Step 3: Prepare the Python Script
Ensure you have Python and the transformers
library installed. You can install the transformers
library using pip if you haven't done so already:
pip install transformers
Also, we strongly recommend you to put the cache
directory where HuggingFace will download the different parts of the pre-trained model outside your home directory. If you do not do this, your $HOME
directory will quickly be full especially if you want to run a large pre-trained model.
Another interesting point is the device_map="auto" parameter that you can see when the model is defined. It is used to automatically distribute the model's layers across available hardware devices, such as multiple GPUs. This is particularly useful for loading and running large models that may not fit entirely into the memory of a single GPU.

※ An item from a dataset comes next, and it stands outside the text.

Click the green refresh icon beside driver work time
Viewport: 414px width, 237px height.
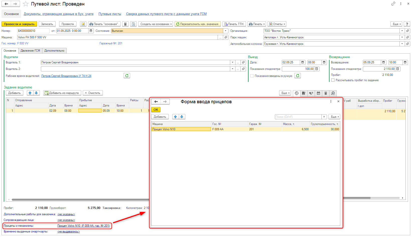127,76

Now, save the following Python script as run_hf_model.py
. It loads and use a model from Hugging Face:
from transformers import AutoTokenizer, AutoModelForCausalLM
import os
# Set your Hugging Face API token here
# Make sure it has READ access to avoid connection issues
api_token=os.environ["HUGGINGFACEHUB_API_TOKEN"]

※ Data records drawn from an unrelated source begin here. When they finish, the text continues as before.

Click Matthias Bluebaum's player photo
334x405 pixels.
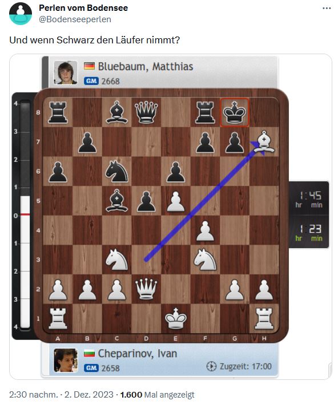coord(66,72)
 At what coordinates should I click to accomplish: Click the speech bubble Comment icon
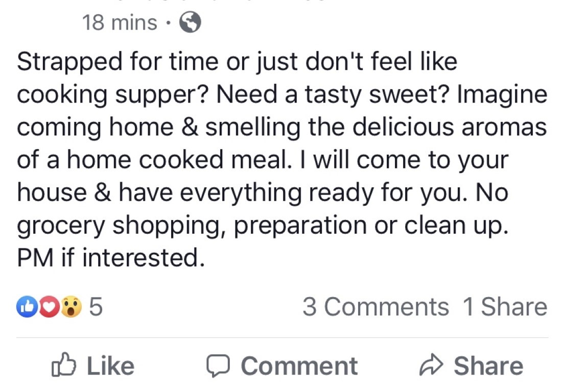[219, 365]
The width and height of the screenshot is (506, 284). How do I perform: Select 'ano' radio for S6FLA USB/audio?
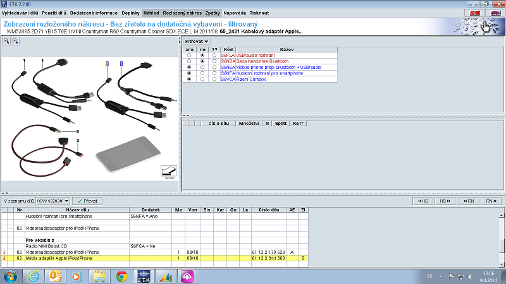(188, 56)
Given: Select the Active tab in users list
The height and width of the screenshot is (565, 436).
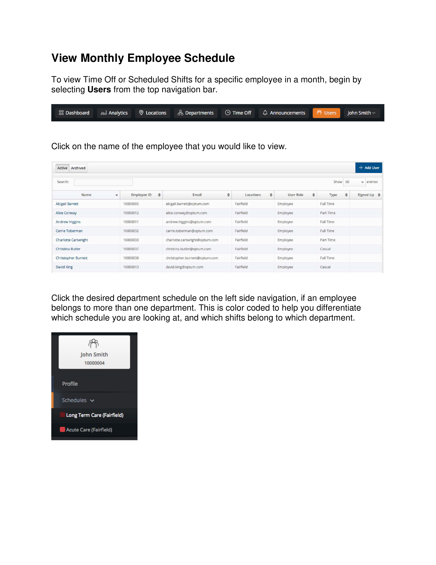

# Set the cache directory outside your home directory!
mydir = "/mnt/tier2/project/pxxxxx/HF_cache_dir"
os.environ["TRANSFORMERS_CACHE"] = mydir
os.environ["HUGGINGFACE_HUB_CACHE"] = mydir
# pre-trained model we will use
model_name = "mistralai/Mixtral-8x7B-Instruct-v0.1"
try:
# Load the tokenizer and model with authentication
tokenizer = AutoTokenizer.from_pretrained(model_name, use_auth_token=api_token, cache_dir=mydir)
# with the device_map="auto" arg, the transform library distribute the model layers accross the different GPUs detected
model = AutoModelForCausalLM.from_pretrained(model_name, use_auth_token=api_token, device_map="auto", cache_dir=mydir)
# Example inference
input_text = "Can you recommend me a restaurant around here? I am new in town."

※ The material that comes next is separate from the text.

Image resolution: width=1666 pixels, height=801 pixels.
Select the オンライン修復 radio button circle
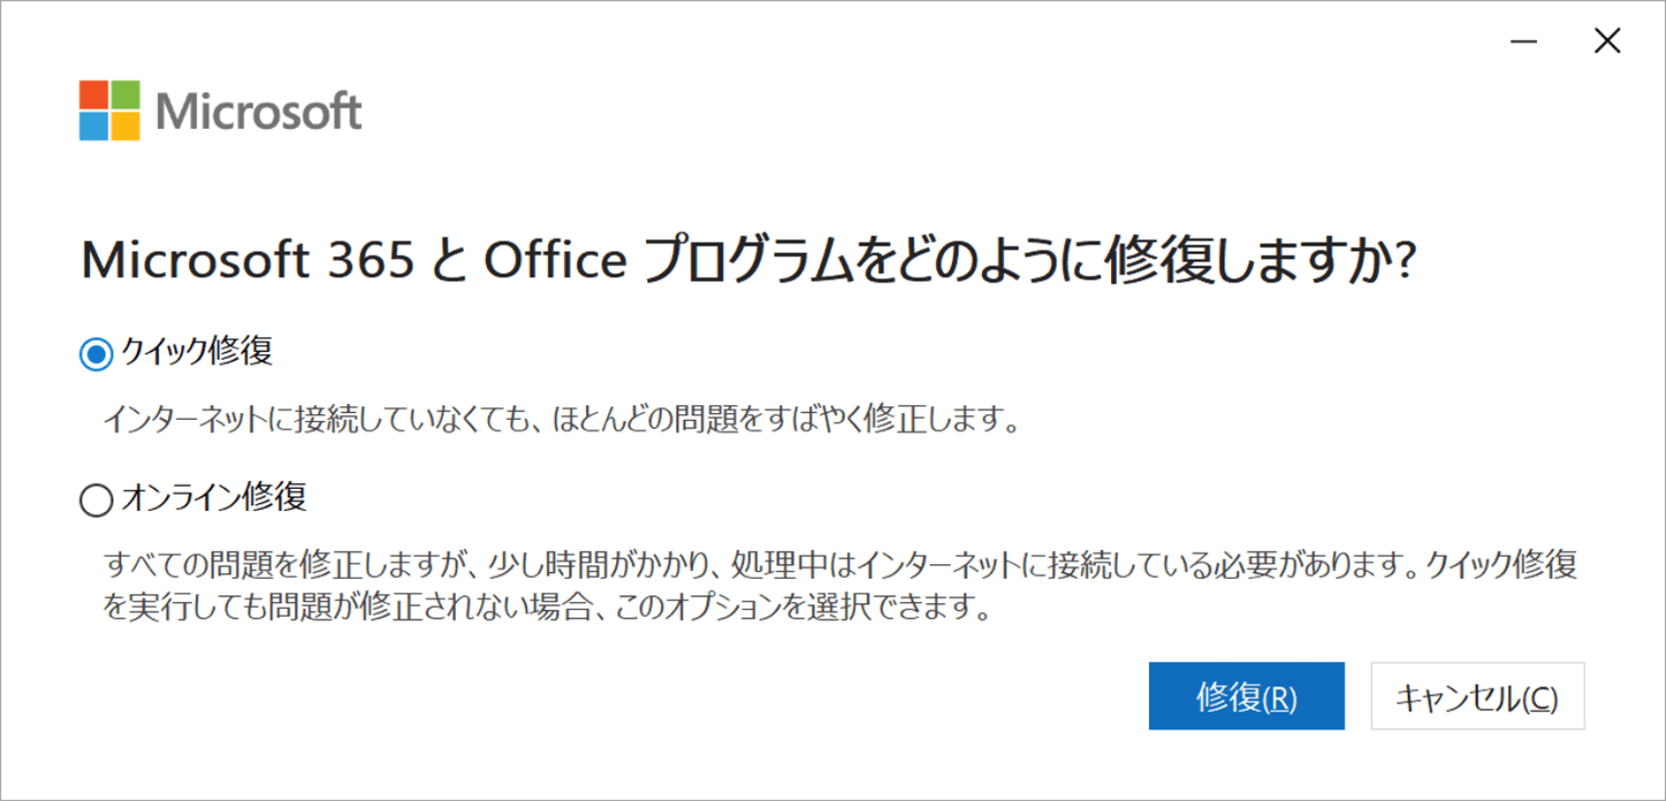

inputs = tokenizer(input_text, return_tensors="pt")
outputs = model.generate(**inputs)
generated_text = tokenizer.decode(outputs[0], skip_special_tokens=True)
print(generated_text)
except Exception as e:
print(f"An error occurred: {e}")
Running the Script from an interactive session
- Start an interactive session on the gpu partition: use
salloc -A yourAccount -p gpu --qos default -N 1 -t 8:00:0
- Load PyTorch with CUDA Support:
ml PyTorch/2.1.2-foss-2023a-CUDA-12.1.1
-
Run the Script: Run the script using Python:
CUDA_VISIBLE_DEVICES="0,1,2,3" python run_hf_model.py
-
View Output: The script should output generated text based on the input prompt.
Recommendation: Use a Persistent Python Session
When running inference with a pre-trained model from Hugging Face, you might notice that loading the model and the underlying PyTorch library can take a significant amount of time. This loading time is primarily due to the initialization processes required by PyTorch and the overhead of loading large model weights into memory.
To improve efficiency and reduce waiting time, especially if you are experimenting or need to run multiple inference cycles, we recommend using a persistent Python session using IPython
or by running a Jupyter notebook. This approach allows you to load PyTorch and the pre-trained model only once, rather than reloading them each time you run your script.